Mai nella Bibbia Dio aveva gridato. Aveva parlato, sussurrato, tuonato, aveva la voce interiore dei sogni; solo qui, solo per amore, Dio grida. Non per minacciare, ma per amare di più. Il profeta intona il canto dell'amore felice, amore danzante che solo rende nuova la vita: «Ti rinnoverà con il suo amore».
Il Signore ha messo la sua gioia nelle mie, nelle nostre mani. Impensato, inaudito: nessuno prima del piccolo profeta Sofonia aveva intuito la danza dei cieli, aveva messo in bocca a Dio parole così audaci: tu sei la mia gioia.
Proprio io? Io che pensavo di essere una palla al piede per il Regno di Dio, un freno, una preoccupazione. Invece il Signore mi lancia l'invito a un intreccio gioioso di passi e di parole come vita nuova. Il profeta disegna il volto di un Dio felice, Gesù ne racconterà il contagio di gioia (perché la mia gioia sia in voi, Giovanni 15,11).

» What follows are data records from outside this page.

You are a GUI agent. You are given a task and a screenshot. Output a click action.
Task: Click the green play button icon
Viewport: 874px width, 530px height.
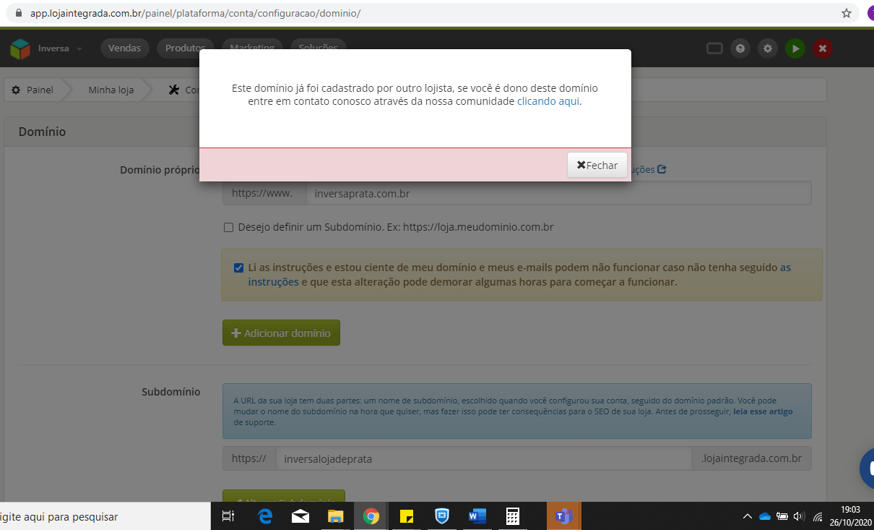(x=795, y=48)
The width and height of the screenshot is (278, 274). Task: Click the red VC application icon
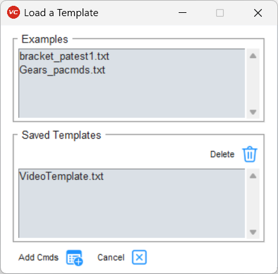pyautogui.click(x=14, y=12)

Il Battista invece è chiamato a risposte che sanno di mani e di fatica: «E noi che cosa dobbiamo fare?». Il profeta che non possiede nemmeno una veste degna di questo nome, risponde: «Chi ha due vestiti ne dia uno a chi non ce l'ha». Colui che si nutre del nulla che offre il deserto, cavallette e miele selvatico, risponde: «Chi ha da mangiare ne dia a chi non ne ha». E appare il verbo che fonda il mondo nuovo, il verbo ricostruttore di futuro, il verbo dare: chi ha, dia!

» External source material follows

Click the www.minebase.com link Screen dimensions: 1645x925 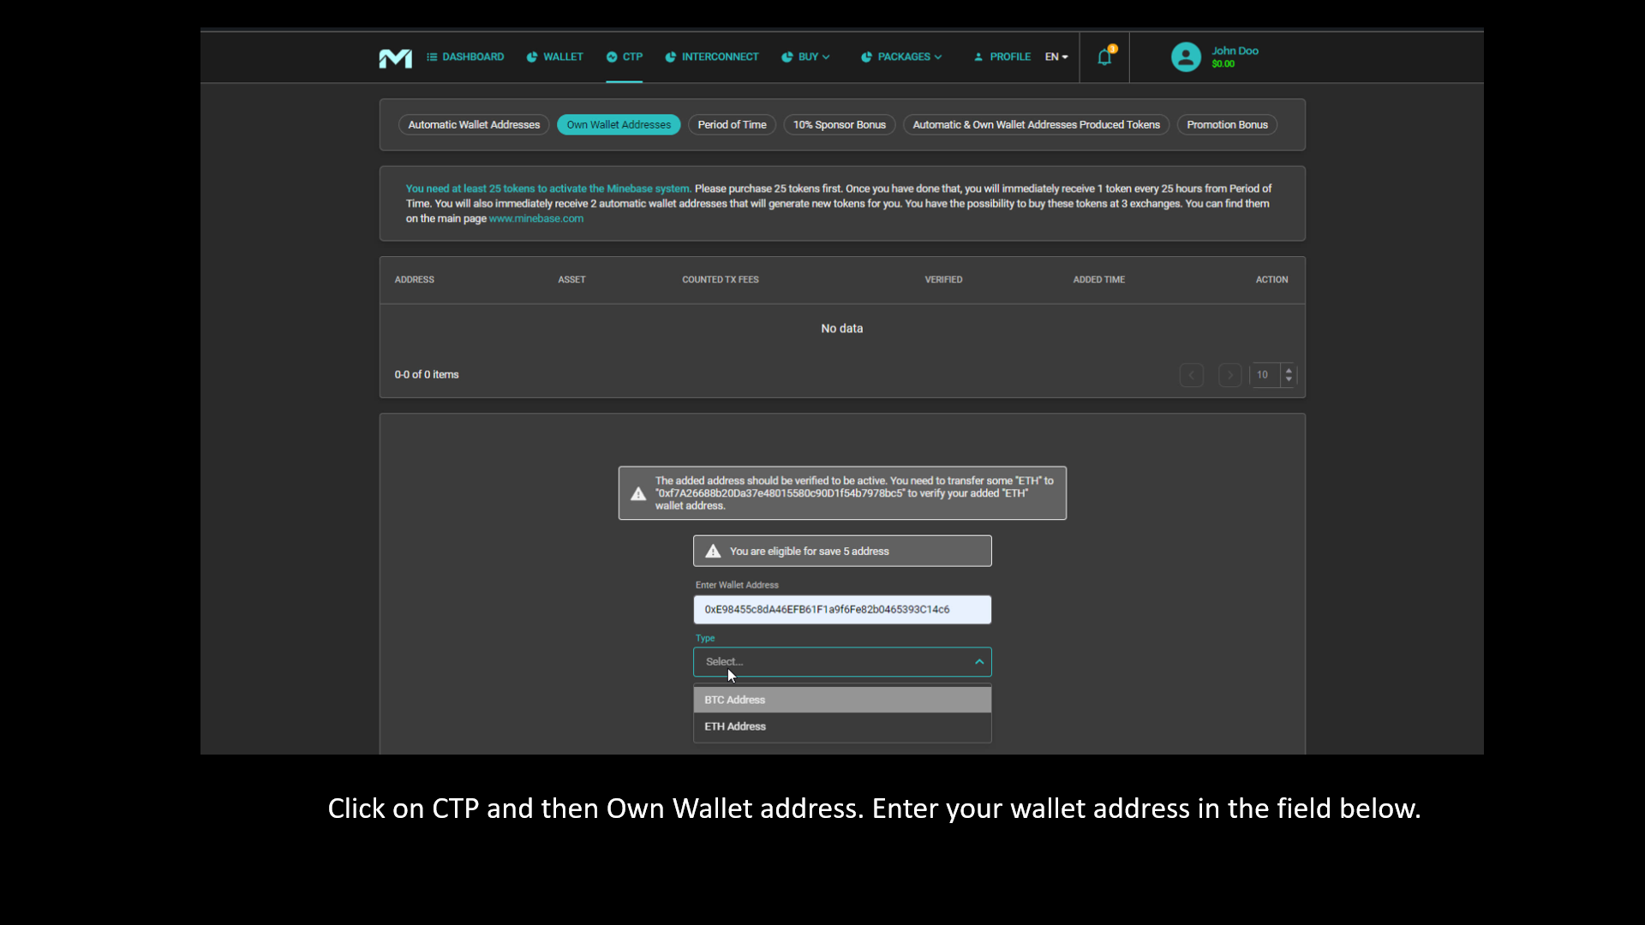pos(535,218)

Nel Vangelo sempre il verbo amare si traduce con il verbo dare. La conversione inizia concretamente con il dare. Ci è stato insegnato che la sicurezza consiste nell'accumulo, che felicità è comprare un'altra tunica oltre alle due, alle molte che già possediamo, Giovanni invece getta nel meccanismo del nostro mondo, per incepparlo, questo verbo forte: date, donate. È la legge della vita: per stare bene l'uomo deve dare.

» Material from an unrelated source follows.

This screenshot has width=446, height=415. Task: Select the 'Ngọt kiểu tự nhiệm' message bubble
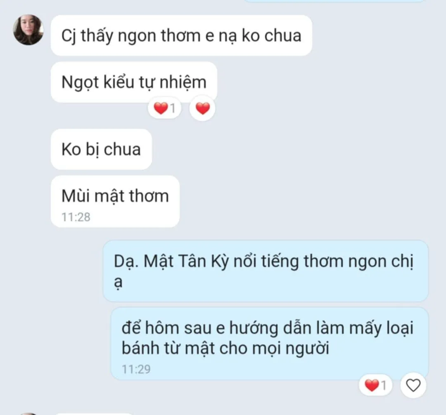134,82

Vengono pubblicani e soldati: e noi che cosa faremo? Semplicemente la giustizia: non prendete, non estorcete, non fate violenza, siate giusti. Restiamo umani, e riprendiamo a tessere il mondo del pane condiviso, della tunica data, di una storia che germogli giustizia. Restiamo profeti, per quanto piccoli, e riprendiamo a raccontare di un Dio che danza attorno ad ogni creatura, dicendo: tu mi fai felice.